Task statement ▸ When you repeat the entries below, keep each word exactly as it is and drop the pictures.

Provided records ▸
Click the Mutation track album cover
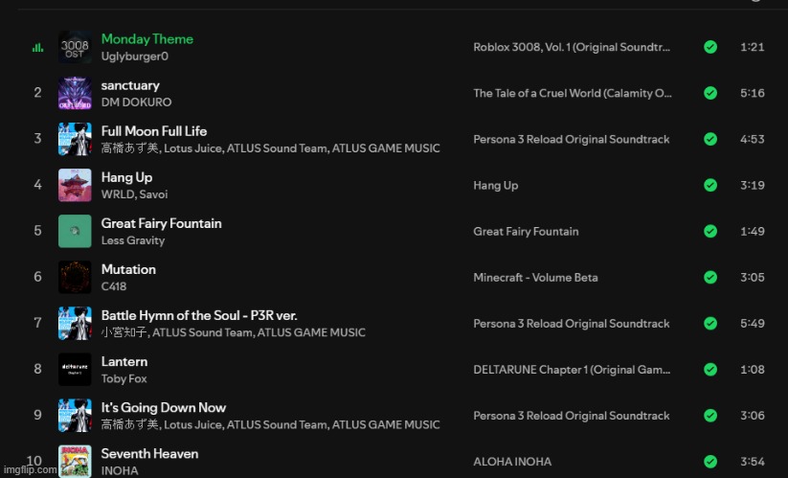The height and width of the screenshot is (478, 788). pos(75,277)
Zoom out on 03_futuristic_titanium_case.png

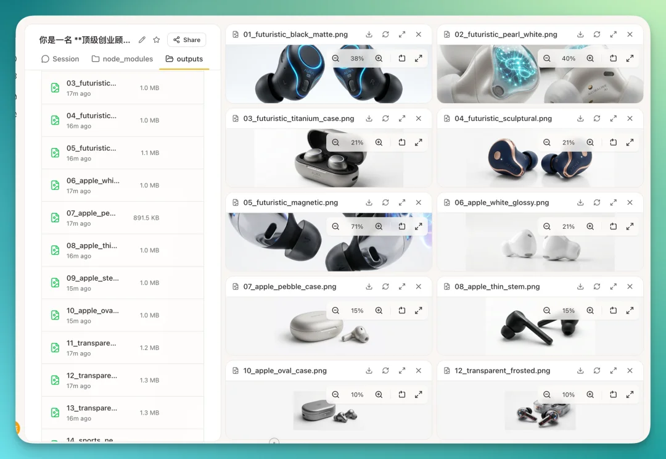(335, 142)

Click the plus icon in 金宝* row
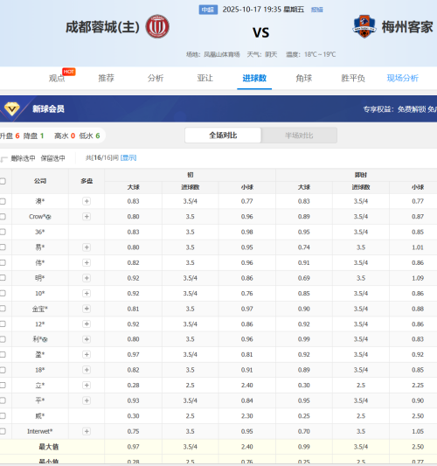[x=87, y=309]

Answer ▸
Click the Mutation track album cover
The height and width of the screenshot is (478, 788). pos(75,277)
Zoom out on 03_futuristic_titanium_case.png

(335, 142)

Click the plus icon in 金宝* row
[x=87, y=309]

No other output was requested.